Il a été interrompu plusieurs fois par d’autres députés, mais aussi par la présidente de cette session, Katarina Barley, lui rappelant que ce genre de propos était contre le règlement intérieur de l’institution, et que cela entraînerait sûrement des “conséquences”. Une situation d’une intense gravité, assez rare pour être soulignée.
Après ce débat où les parties s’opposant ont rarement été autant en désaccord, la commissaire a conclu la séance en faisant ses adieux à l’hémicycle : “[Helena Daali] remercie[r] [ ce Parlement pour ces cinq années. Je suis convaincue que la Commission n’aurait pas pu accomplir ce qu’elle a réussi sans votre soutien, sans vos connaissances, sans votre expérience et, surtout, sans votre amour. [...] Je vous souhaite donc de continuer à vous battre dans ce Parlement comme vous l’avez fait ces cinq dernières années”.
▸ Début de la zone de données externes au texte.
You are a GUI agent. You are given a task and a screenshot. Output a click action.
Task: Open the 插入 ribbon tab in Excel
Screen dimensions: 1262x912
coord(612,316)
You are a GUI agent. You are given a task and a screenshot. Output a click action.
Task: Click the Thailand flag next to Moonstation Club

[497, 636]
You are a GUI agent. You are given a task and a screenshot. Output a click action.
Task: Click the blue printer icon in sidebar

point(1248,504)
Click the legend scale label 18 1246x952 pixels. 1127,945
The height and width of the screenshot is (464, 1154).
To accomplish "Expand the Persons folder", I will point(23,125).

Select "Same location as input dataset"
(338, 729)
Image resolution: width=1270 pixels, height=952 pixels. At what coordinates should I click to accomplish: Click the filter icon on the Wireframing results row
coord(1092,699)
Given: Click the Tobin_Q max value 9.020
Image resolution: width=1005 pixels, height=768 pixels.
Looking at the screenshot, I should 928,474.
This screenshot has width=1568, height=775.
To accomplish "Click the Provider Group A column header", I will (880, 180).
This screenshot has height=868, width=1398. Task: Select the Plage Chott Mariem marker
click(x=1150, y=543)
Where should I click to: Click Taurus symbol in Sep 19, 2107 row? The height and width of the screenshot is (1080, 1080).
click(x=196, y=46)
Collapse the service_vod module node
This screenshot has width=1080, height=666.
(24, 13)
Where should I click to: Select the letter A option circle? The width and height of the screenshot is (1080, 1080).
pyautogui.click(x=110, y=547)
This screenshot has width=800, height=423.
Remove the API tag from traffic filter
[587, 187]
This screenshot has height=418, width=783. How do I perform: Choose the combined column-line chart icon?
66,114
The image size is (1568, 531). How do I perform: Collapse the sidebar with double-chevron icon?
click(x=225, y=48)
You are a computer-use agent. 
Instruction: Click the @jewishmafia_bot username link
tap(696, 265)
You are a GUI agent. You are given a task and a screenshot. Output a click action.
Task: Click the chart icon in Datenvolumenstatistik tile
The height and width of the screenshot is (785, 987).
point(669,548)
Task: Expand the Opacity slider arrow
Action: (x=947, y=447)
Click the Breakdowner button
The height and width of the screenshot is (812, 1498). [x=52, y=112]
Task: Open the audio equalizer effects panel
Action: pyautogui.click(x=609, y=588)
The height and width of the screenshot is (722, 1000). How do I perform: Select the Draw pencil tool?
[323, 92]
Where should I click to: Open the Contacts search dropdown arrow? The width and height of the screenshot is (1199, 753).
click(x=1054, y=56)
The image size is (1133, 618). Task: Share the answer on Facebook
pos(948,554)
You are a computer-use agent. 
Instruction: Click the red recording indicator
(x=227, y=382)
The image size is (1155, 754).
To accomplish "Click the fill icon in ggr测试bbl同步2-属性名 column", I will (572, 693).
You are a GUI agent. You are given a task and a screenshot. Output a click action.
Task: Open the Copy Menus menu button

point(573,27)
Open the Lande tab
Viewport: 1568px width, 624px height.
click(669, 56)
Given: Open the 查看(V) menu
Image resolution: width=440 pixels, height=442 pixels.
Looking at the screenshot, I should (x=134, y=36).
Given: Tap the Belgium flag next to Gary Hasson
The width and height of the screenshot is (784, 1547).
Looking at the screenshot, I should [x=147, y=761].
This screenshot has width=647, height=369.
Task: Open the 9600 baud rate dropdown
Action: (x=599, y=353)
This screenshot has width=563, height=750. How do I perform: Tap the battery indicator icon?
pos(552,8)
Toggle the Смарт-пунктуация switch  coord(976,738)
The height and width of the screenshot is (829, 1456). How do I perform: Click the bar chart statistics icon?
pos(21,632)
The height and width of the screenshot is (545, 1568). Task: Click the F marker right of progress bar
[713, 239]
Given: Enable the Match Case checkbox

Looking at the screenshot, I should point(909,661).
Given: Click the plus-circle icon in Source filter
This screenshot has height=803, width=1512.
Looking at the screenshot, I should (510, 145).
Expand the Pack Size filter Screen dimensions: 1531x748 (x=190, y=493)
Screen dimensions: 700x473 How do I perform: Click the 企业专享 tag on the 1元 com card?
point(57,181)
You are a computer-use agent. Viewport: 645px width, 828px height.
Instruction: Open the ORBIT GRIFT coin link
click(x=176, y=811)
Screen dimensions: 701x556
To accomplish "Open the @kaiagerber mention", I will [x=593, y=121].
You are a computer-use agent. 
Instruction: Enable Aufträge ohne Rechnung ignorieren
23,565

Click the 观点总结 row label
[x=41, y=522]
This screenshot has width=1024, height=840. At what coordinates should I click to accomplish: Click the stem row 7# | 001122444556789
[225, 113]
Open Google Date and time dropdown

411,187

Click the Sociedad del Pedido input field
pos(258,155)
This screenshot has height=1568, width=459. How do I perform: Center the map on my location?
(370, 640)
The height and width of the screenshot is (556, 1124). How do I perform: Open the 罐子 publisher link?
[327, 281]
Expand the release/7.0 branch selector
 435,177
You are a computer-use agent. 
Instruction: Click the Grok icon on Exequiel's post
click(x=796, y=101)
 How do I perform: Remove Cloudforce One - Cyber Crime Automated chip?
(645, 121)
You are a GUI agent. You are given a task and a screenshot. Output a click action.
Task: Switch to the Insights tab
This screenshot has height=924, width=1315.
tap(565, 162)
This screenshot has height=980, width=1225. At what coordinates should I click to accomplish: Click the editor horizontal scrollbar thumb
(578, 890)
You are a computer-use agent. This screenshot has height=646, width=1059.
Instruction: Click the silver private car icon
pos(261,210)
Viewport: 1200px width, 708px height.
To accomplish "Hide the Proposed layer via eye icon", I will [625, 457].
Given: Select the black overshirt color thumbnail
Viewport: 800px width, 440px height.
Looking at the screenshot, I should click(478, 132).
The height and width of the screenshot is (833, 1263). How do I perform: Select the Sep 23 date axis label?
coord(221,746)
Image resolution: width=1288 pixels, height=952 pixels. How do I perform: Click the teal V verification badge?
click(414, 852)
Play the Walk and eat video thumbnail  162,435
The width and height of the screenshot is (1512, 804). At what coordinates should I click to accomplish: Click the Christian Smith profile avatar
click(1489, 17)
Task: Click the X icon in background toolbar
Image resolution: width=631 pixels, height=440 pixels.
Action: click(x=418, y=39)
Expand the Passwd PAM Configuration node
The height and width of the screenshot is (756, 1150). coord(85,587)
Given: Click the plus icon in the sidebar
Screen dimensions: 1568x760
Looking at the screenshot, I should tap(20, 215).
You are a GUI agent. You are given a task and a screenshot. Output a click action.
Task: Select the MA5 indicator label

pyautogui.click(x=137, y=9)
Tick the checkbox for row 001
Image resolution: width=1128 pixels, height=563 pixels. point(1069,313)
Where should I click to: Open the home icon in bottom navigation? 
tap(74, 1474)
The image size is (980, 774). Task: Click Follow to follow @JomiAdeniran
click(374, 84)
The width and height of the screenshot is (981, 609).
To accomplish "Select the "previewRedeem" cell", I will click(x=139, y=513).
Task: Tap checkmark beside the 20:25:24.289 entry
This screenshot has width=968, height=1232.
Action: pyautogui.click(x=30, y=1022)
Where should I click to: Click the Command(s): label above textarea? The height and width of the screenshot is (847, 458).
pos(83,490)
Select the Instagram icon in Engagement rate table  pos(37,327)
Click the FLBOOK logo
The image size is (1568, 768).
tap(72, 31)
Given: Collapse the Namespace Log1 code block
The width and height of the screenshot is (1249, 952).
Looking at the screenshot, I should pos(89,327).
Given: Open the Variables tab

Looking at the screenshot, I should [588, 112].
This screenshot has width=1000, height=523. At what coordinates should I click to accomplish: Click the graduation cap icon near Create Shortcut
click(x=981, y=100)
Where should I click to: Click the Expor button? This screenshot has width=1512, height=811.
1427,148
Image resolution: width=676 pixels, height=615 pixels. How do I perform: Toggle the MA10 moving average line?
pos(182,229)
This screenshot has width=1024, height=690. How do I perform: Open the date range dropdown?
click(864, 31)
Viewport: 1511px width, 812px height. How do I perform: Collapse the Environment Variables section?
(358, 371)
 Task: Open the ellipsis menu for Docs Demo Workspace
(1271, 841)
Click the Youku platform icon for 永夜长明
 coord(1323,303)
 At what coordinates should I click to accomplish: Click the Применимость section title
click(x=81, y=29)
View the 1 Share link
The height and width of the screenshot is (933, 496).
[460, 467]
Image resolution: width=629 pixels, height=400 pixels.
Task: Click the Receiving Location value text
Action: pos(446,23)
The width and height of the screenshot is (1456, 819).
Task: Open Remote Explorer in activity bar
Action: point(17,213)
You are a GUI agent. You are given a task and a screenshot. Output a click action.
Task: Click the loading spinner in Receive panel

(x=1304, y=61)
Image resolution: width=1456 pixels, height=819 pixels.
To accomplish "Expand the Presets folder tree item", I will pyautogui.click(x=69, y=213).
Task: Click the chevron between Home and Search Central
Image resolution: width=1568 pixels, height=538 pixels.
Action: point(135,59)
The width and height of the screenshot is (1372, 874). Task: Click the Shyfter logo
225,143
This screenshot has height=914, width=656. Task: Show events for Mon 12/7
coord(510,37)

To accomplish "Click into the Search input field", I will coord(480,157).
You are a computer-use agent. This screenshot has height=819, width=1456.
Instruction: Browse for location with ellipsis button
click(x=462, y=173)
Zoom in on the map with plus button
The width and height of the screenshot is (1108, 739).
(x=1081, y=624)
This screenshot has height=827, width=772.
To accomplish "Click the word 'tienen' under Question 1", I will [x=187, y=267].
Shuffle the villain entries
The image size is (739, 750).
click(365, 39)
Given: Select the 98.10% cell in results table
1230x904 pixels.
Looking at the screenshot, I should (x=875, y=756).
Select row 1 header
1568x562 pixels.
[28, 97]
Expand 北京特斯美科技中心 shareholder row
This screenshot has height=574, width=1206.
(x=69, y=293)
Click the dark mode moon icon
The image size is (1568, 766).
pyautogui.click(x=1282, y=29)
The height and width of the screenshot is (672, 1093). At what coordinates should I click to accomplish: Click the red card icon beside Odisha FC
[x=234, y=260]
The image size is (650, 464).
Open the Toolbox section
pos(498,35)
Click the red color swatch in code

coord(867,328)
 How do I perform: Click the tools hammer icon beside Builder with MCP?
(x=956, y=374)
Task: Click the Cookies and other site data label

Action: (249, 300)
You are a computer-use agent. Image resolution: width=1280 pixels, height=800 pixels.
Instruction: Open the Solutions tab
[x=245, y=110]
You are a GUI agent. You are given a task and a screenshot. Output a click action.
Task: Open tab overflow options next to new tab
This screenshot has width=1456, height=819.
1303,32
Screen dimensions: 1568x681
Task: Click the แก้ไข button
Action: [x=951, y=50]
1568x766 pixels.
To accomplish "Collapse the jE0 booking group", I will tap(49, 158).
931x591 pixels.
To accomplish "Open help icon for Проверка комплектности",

Ce débat a montré que même si la reconnaissance des droits LGBTQI est en progression, ce n’est pas le cas dans tous les pays de l’Union Européenne, comme la Hongrie ou la Bulgarie. Les réactions des eurodéputés montrent également que les pensées vis-à-vis des LGBTQI sont très diverses, allant de la défense de leurs droits jusqu’aux propos répréhensibles par la loi.